It is further understood that the processor-based device 1800 may be used in conjunction with one or more other processor-based devices, for example, as part of a computer network or computing cluster. Processor-based device 1800 includes a master central processing unit (CPU) 1862, interfaces 1868, and a bus 1815 (e.g., a PCI bus). CPU 1862 preferably accomplishes all these functions under the control of software including an operating system and any appropriate applications software. CPU 1862 can include one or more processors 1863 such as a processor from the Motorola family of microprocessors or the MIPS family of microprocessors. In an alternative embodiment, processor 1863 is specially designed hardware for controlling the operations of processor-based device 1800. In a specific embodiment, a memory 1861 (such as non-volatile RAM and/or ROM) also forms part of CPU 1862. However, there are many different ways in which memory could be coupled to the system.
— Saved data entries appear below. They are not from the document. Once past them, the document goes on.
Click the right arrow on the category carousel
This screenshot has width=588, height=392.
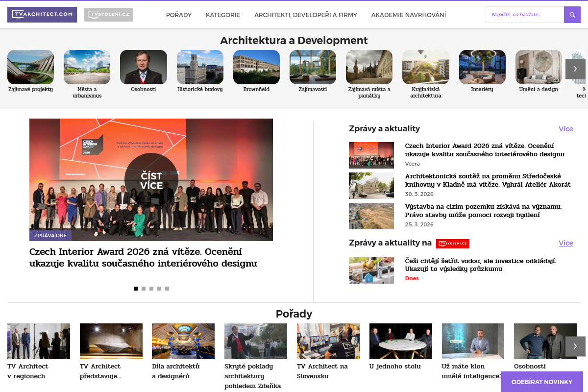[x=575, y=69]
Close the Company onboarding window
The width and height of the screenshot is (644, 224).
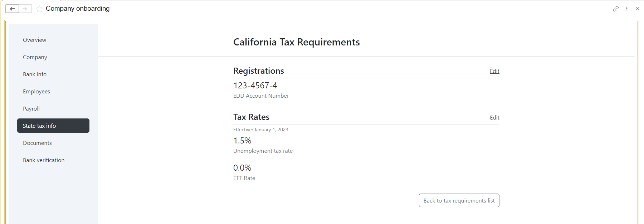[x=638, y=9]
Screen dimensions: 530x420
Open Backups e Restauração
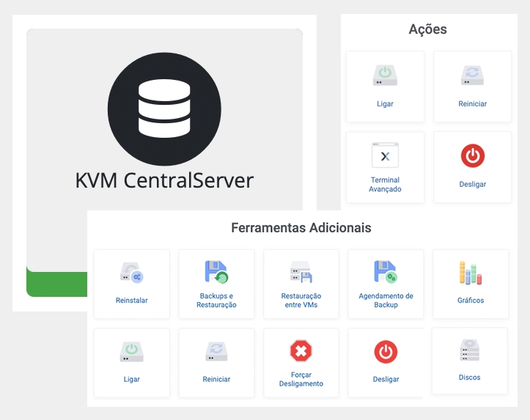216,272
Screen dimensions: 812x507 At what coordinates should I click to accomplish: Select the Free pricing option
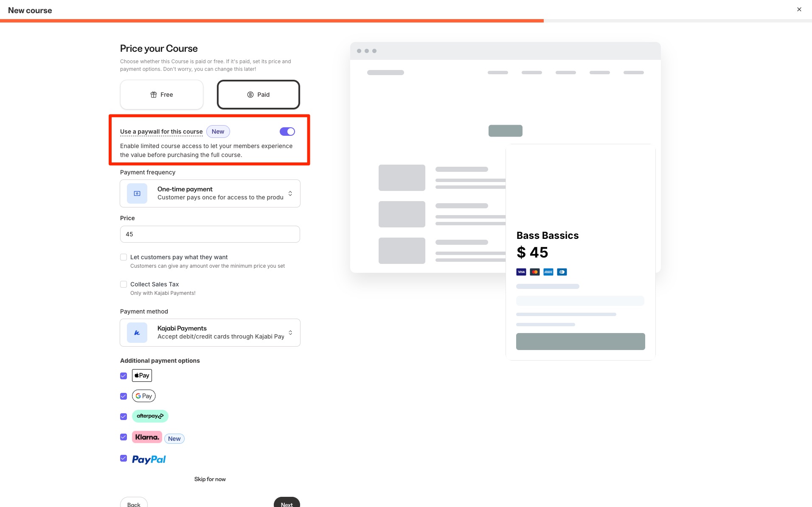point(162,95)

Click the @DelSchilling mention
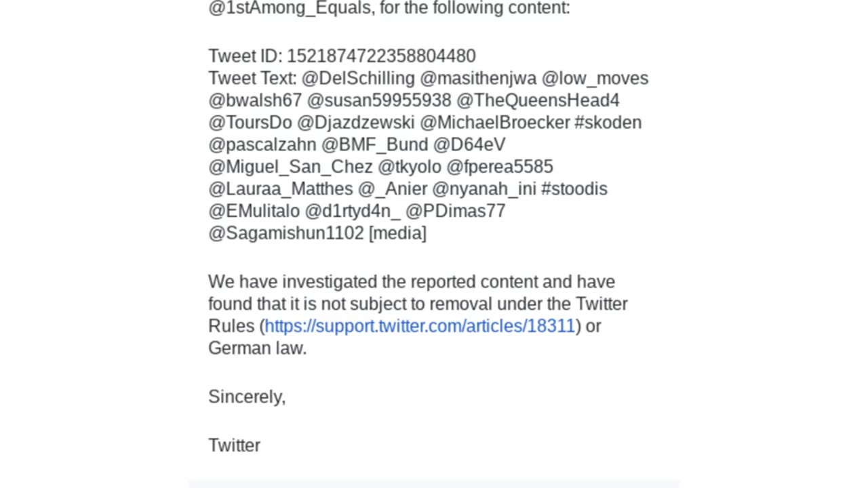(x=357, y=79)
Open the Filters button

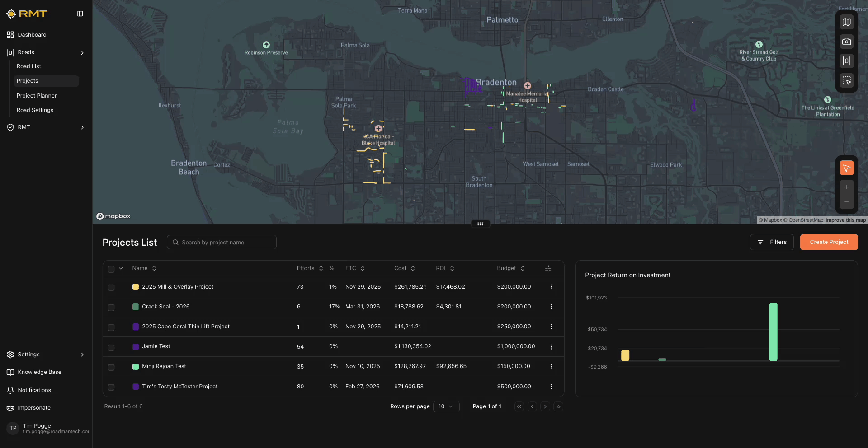(x=771, y=242)
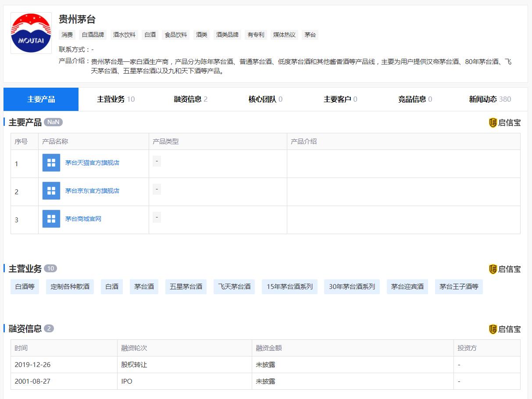The height and width of the screenshot is (399, 532).
Task: Click the 启信宝 logo in 主要产品 section
Action: coord(504,123)
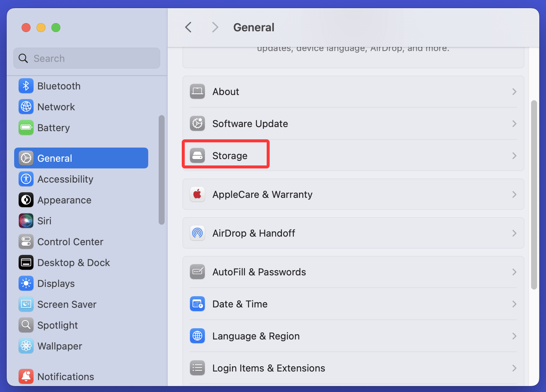546x392 pixels.
Task: Click the Storage drive icon
Action: (x=197, y=156)
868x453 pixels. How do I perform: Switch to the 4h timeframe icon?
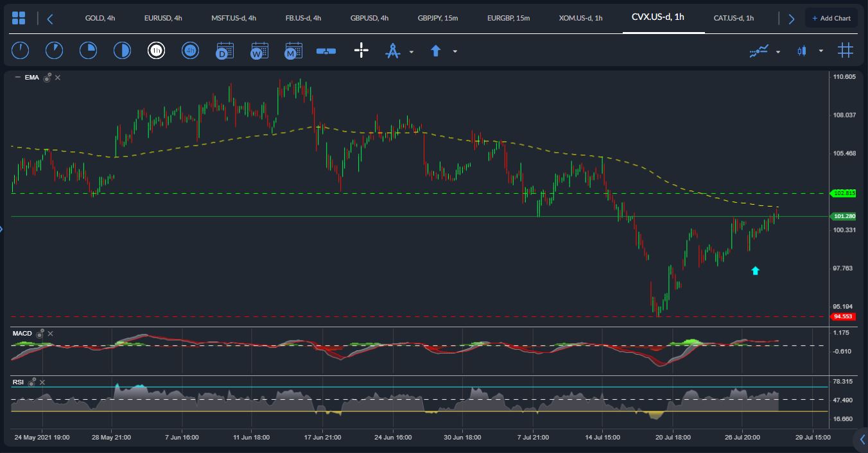(190, 50)
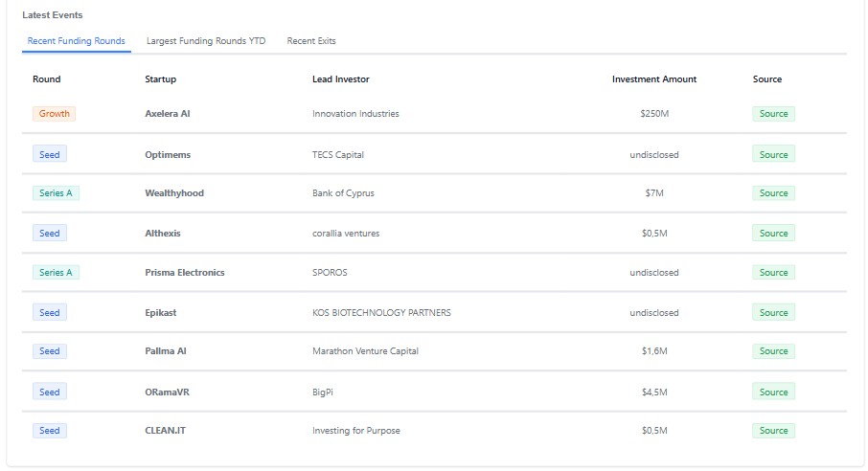This screenshot has width=868, height=471.
Task: Switch to Recent Funding Rounds tab
Action: (x=77, y=41)
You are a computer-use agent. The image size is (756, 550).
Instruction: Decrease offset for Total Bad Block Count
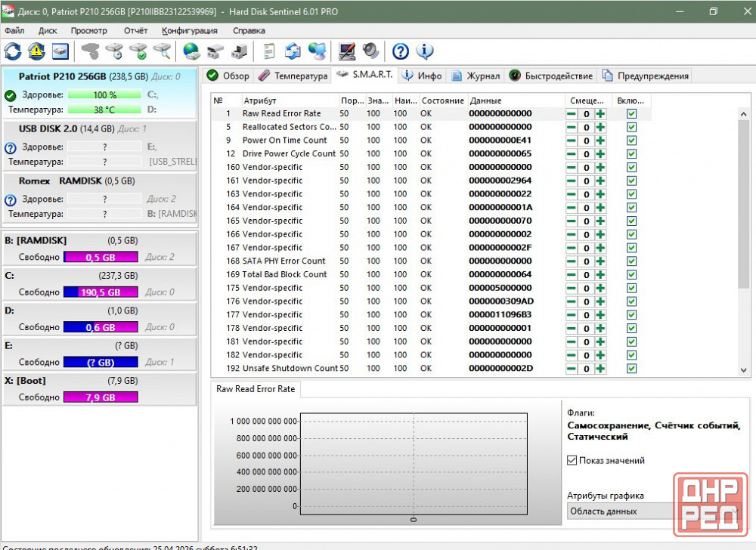572,275
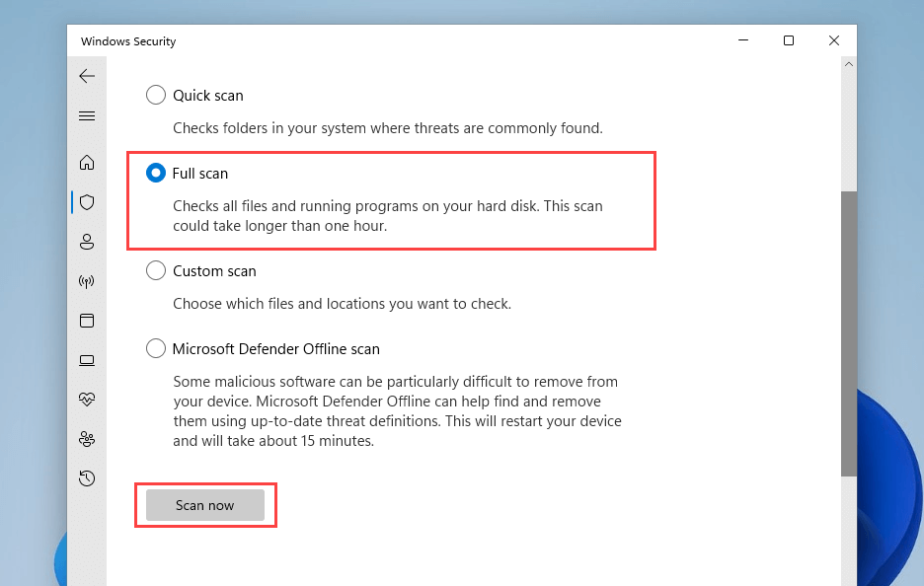Image resolution: width=924 pixels, height=586 pixels.
Task: Go back using the back arrow
Action: click(87, 76)
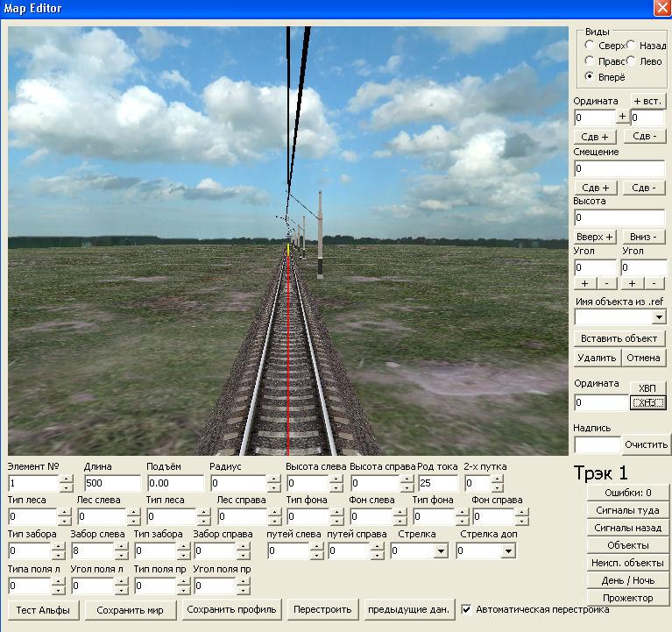672x632 pixels.
Task: Click the + вст. button
Action: pyautogui.click(x=647, y=101)

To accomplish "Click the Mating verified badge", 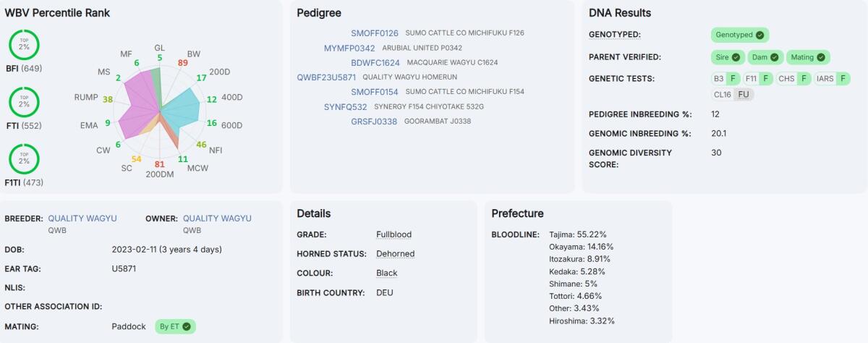I will (807, 57).
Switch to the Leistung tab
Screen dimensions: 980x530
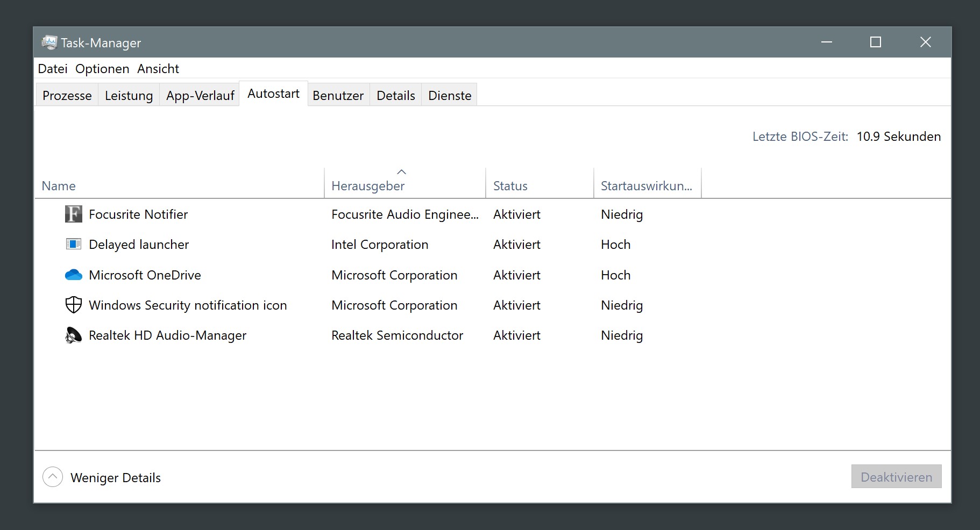pyautogui.click(x=129, y=96)
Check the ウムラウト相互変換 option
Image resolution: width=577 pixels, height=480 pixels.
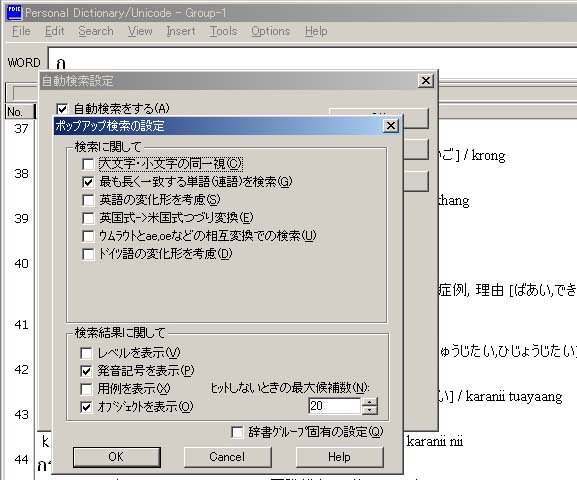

Interfaces 1868 can be provided as interface cards (sometimes referred to as “line cards”). Generally, they control the sending and receiving of data packets over the network and sometimes support other peripherals used with the router. Among the interfaces that may be provided are Ethernet interfaces, frame relay interfaces, cable interfaces, DSL interfaces, token ring interfaces, and the like. In addition, various very high-speed interfaces may be provided such as fast token ring interfaces, wireless interfaces, Ethernet interfaces, Gigabit Ethernet interfaces, ATM interfaces, HSSI interfaces, POS interfaces, FDDI interfaces and the like. Generally, these interfaces may include ports appropriate for communication with the appropriate media. In some cases, they may also include an independent processor and, in some instances, volatile RAM. The independent processors may control such communications intensive tasks as packet switching, media control and management. By providing separate processors for the communications intensive tasks, these interfaces allow the master microprocessor 1862 to efficiently perform routing computations, network diagnostics, security functions, etc.


Although the system shown in FIG. 18 is one specific network device of the present invention, it is by no means the only device architecture on which the present invention can be implemented. For example, an architecture having a single processor that handles communications as well as routing computations, etc. is often used. Further, other types of interfaces and media could also be used with the router.


Regardless of the network device's configuration, it may employ one or more memories or memory modules (including memory 1861) configured to store program instructions for the general-purpose network operations and mechanisms for roaming, route optimization and routing functions described herein. The program instructions may control the operation of an operating system and/or one or more applications, for example. The memory or memories may also be configured to store tables such as mobility binding, registration, and association tables, etc.


For clarity of explanation, in some instances the present technology may be presented as including individual functional blocks including functional blocks comprising devices, device components, steps or routines in a method embodied in software, or combinations of hardware and software.


In some embodiments the computer-readable storage devices, mediums, and memories can include a cable or wireless signal containing a bit stream and the like. However, when mentioned, non-transitory computer-readable storage media expressly exclude media such as energy, carrier signals, electromagnetic waves, and signals per se.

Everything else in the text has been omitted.